Practical strategies for implementation
– Integrate with primary care and public health systems: Embed CHWs into care teams with clear roles for outreach, chronic disease coaching, medication reconciliation, and follow-up care. Use shared care plans and regular team huddles to maintain alignment.
– Standardize training and career pathways: Combine core competency training (communication, care coordination, cultural humility) with role-specific modules (maternal support, chronic disease management). Create certification and advancement tracks to improve retention.
– Sustainable financing: Blend funding streams through Medicaid reimbursement, value-based payments, public health grants, and community benefit investments from hospitals. Contracting CHW services through accountable care organizations or managed care can create steady revenue.
– Data and evaluation: Track metrics aligned to program goals — engagement rates, linkage-to-service, reductions in ED use, glycemic control for diabetes, postpartum visit completion, and client-reported outcomes. Use interoperable systems so CHWs can document encounters alongside clinical records.
– Community-driven program design: Co-create programs with residents and CBOs to ensure services match local needs. Employ community advisory boards and include CHWs in leadership to maintain cultural relevance.

Examples of high-impact roles
– Chronic disease support: Regular home visits, medication support, and healthy lifestyle coaching for people with diabetes, hypertension, and COPD.
– Maternal and infant health: Prenatal education, postpartum home visits, breastfeeding support, and linkage to behavioral health services.
– Behavioral health and substance use: Engagement, harm reduction education, and navigation to treatment or recovery services.
– Infectious disease outreach: Vaccine education, testing navigation, and contact support that respects privacy and addresses hesitancy.

Measuring success and scaling smartly
Start with pilot programs that define clear outcome measures and cost analyses. Use qualitative feedback from clients and CHWs to refine workflow and tools.
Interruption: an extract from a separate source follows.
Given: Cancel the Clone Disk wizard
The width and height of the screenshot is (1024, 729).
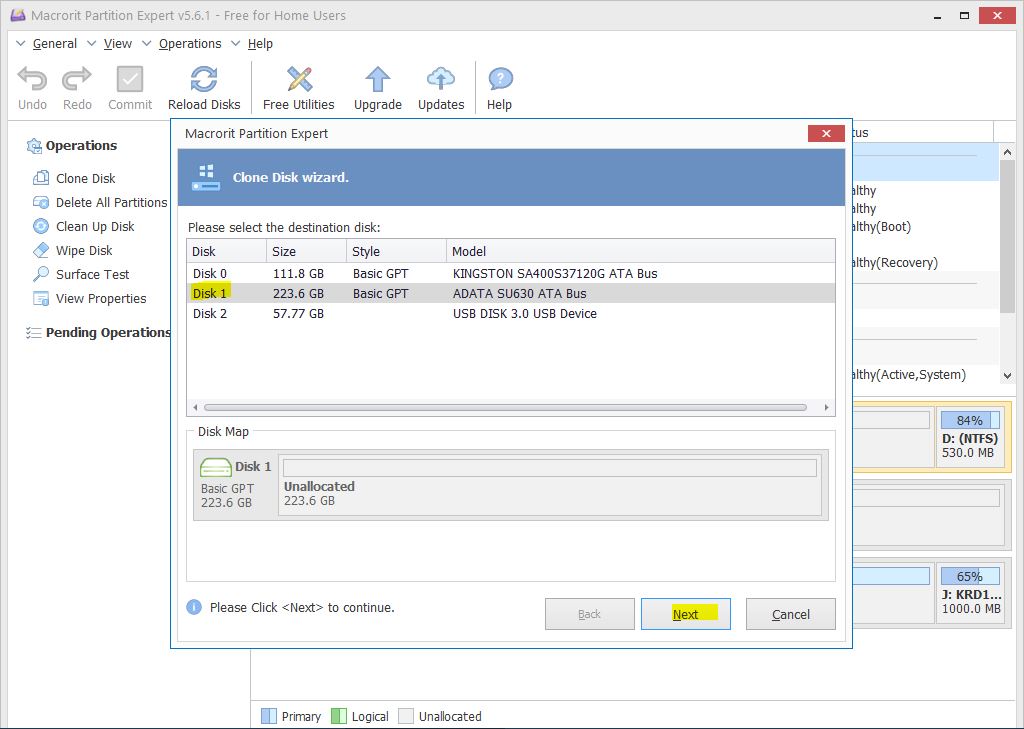Looking at the screenshot, I should point(790,614).
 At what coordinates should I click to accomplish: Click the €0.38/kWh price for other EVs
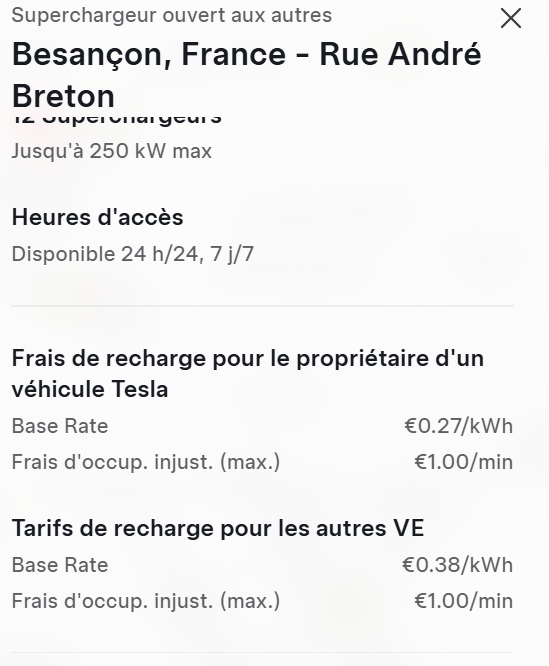(457, 565)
As evidence accumulates, transition to sustainable payment models that reward outcomes and equity improvements.

Prioritize workforce wellbeing by providing supervision, manageable caseloads, and access to mental health support for CHWs.

Expanding community health worker programs aligns practical, evidence-based action with broader goals of health equity and preventive care. When funded and integrated thoughtfully, CHWs can transform community engagement, reduce avoidable health costs, and help systems respond to the complex social needs that determine long-term health.